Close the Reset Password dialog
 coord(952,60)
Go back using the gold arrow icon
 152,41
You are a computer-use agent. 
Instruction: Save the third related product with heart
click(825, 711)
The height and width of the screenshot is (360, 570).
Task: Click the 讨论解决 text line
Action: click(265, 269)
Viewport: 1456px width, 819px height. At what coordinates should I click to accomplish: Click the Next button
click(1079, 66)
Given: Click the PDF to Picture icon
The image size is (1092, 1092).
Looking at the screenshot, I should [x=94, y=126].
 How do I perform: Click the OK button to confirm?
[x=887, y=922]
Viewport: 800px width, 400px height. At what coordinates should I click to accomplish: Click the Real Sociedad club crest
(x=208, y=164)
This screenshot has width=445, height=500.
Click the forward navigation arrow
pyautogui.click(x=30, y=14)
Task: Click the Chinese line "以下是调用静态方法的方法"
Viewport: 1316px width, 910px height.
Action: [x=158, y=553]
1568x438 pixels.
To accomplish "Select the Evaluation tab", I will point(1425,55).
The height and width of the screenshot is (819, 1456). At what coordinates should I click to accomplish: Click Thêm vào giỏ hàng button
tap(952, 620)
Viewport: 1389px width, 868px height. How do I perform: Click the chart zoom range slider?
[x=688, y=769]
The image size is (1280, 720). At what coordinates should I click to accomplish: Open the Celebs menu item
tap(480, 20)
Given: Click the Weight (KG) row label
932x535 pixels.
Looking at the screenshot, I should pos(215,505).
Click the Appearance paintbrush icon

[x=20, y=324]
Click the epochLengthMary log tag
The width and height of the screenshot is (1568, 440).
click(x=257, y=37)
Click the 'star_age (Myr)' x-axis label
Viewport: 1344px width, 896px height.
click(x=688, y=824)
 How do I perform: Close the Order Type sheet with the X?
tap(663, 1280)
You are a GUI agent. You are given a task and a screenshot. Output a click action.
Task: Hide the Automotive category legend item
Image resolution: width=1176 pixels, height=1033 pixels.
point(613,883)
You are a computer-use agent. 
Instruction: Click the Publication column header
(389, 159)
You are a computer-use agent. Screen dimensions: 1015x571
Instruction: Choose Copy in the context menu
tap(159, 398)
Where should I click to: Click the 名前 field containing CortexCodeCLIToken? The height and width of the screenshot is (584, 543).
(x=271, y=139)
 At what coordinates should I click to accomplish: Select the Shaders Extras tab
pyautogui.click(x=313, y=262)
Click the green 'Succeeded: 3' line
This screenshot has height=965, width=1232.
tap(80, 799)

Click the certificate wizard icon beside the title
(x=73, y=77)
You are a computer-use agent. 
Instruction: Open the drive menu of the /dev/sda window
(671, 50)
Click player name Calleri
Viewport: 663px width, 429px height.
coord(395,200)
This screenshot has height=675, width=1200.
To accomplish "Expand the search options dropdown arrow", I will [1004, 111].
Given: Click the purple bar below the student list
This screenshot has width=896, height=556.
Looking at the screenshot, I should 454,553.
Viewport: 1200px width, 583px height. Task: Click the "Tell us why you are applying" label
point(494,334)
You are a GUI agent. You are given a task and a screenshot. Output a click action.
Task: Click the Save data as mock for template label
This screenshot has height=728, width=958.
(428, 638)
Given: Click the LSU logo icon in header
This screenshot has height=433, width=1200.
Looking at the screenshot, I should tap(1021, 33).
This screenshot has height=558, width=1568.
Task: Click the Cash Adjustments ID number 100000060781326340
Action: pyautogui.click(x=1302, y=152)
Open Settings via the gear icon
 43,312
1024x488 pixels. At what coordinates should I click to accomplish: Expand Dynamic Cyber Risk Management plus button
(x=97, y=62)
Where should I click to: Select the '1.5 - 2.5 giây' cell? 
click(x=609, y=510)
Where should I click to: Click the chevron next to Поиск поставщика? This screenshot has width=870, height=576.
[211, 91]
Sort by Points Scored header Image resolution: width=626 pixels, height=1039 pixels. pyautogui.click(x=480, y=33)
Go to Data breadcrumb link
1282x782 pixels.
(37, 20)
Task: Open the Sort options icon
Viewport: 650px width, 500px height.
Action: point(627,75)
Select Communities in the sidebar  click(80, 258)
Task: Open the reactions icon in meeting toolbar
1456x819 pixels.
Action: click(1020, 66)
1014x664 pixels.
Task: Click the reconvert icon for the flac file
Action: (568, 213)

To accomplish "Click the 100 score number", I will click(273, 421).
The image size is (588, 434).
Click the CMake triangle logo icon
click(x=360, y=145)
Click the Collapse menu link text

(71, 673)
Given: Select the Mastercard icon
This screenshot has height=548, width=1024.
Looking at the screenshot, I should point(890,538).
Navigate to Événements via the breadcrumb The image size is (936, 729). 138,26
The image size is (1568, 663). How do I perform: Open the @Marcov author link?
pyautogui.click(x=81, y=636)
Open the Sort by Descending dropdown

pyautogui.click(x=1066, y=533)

....

Exercise directions
Each entry above is to be transcribed word for word.

Finished exercise
Close the Reset Password dialog
 coord(952,60)
Go back using the gold arrow icon
 152,41
You are a computer-use agent. 
Instruction: Save the third related product with heart
click(825, 711)
The height and width of the screenshot is (360, 570).
Task: Click the 讨论解决 text line
Action: click(265, 269)
Viewport: 1456px width, 819px height. At what coordinates should I click to accomplish: Click the Next button
click(1079, 66)
Given: Click the PDF to Picture icon
The image size is (1092, 1092).
Looking at the screenshot, I should [x=94, y=126].
 How do I perform: Click the OK button to confirm?
[x=887, y=922]
Viewport: 800px width, 400px height. At what coordinates should I click to accomplish: Click the Real Sociedad club crest
(x=208, y=164)
This screenshot has width=445, height=500.
Click the forward navigation arrow
pyautogui.click(x=30, y=14)
Task: Click the Chinese line "以下是调用静态方法的方法"
Viewport: 1316px width, 910px height.
Action: [x=158, y=553]
1568x438 pixels.
To accomplish "Select the Evaluation tab", I will point(1425,55).
The height and width of the screenshot is (819, 1456). At what coordinates should I click to accomplish: Click Thêm vào giỏ hàng button
tap(952, 620)
Viewport: 1389px width, 868px height. How do I perform: Click the chart zoom range slider?
[x=688, y=769]
The image size is (1280, 720). At what coordinates should I click to accomplish: Open the Celebs menu item
tap(480, 20)
Given: Click the Weight (KG) row label
932x535 pixels.
Looking at the screenshot, I should pos(215,505).
Click the Appearance paintbrush icon

[x=20, y=324]
Click the epochLengthMary log tag
The width and height of the screenshot is (1568, 440).
click(x=257, y=37)
Click the 'star_age (Myr)' x-axis label
Viewport: 1344px width, 896px height.
click(x=688, y=824)
 How do I perform: Close the Order Type sheet with the X?
tap(663, 1280)
You are a GUI agent. You are given a task and a screenshot. Output a click action.
Task: Hide the Automotive category legend item
Image resolution: width=1176 pixels, height=1033 pixels.
point(613,883)
You are a computer-use agent. 
Instruction: Click the Publication column header
(389, 159)
You are a computer-use agent. Screen dimensions: 1015x571
Instruction: Choose Copy in the context menu
tap(159, 398)
Where should I click to: Click the 名前 field containing CortexCodeCLIToken? The height and width of the screenshot is (584, 543).
(x=271, y=139)
 At what coordinates should I click to accomplish: Select the Shaders Extras tab
pyautogui.click(x=313, y=262)
Click the green 'Succeeded: 3' line
This screenshot has height=965, width=1232.
tap(80, 799)

Click the certificate wizard icon beside the title
(x=73, y=77)
You are a computer-use agent. 
Instruction: Open the drive menu of the /dev/sda window
(671, 50)
Click player name Calleri
Viewport: 663px width, 429px height.
coord(395,200)
This screenshot has height=675, width=1200.
To accomplish "Expand the search options dropdown arrow", I will [1004, 111].
Given: Click the purple bar below the student list
This screenshot has width=896, height=556.
Looking at the screenshot, I should 454,553.
Viewport: 1200px width, 583px height. Task: Click the "Tell us why you are applying" label
point(494,334)
You are a GUI agent. You are given a task and a screenshot. Output a click action.
Task: Click the Save data as mock for template label
This screenshot has height=728, width=958.
(428, 638)
Given: Click the LSU logo icon in header
This screenshot has height=433, width=1200.
Looking at the screenshot, I should tap(1021, 33).
This screenshot has height=558, width=1568.
Task: Click the Cash Adjustments ID number 100000060781326340
Action: pyautogui.click(x=1302, y=152)
Open Settings via the gear icon
 43,312
1024x488 pixels. At what coordinates should I click to accomplish: Expand Dynamic Cyber Risk Management plus button
(x=97, y=62)
Where should I click to: Select the '1.5 - 2.5 giây' cell? 
click(x=609, y=510)
Where should I click to: Click the chevron next to Поиск поставщика? This screenshot has width=870, height=576.
[211, 91]
Sort by Points Scored header Image resolution: width=626 pixels, height=1039 pixels. pyautogui.click(x=480, y=33)
Go to Data breadcrumb link
1282x782 pixels.
(37, 20)
Task: Open the Sort options icon
Viewport: 650px width, 500px height.
Action: point(627,75)
Select Communities in the sidebar  click(80, 258)
Task: Open the reactions icon in meeting toolbar
1456x819 pixels.
Action: click(1020, 66)
1014x664 pixels.
Task: Click the reconvert icon for the flac file
Action: (568, 213)

To accomplish "Click the 100 score number", I will click(273, 421).
The image size is (588, 434).
Click the CMake triangle logo icon
click(x=360, y=145)
Click the Collapse menu link text

(71, 673)
Given: Select the Mastercard icon
This screenshot has height=548, width=1024.
Looking at the screenshot, I should point(890,538).
Navigate to Événements via the breadcrumb The image size is (936, 729). 138,26
The image size is (1568, 663). How do I perform: Open the @Marcov author link?
pyautogui.click(x=81, y=636)
Open the Sort by Descending dropdown

pyautogui.click(x=1066, y=533)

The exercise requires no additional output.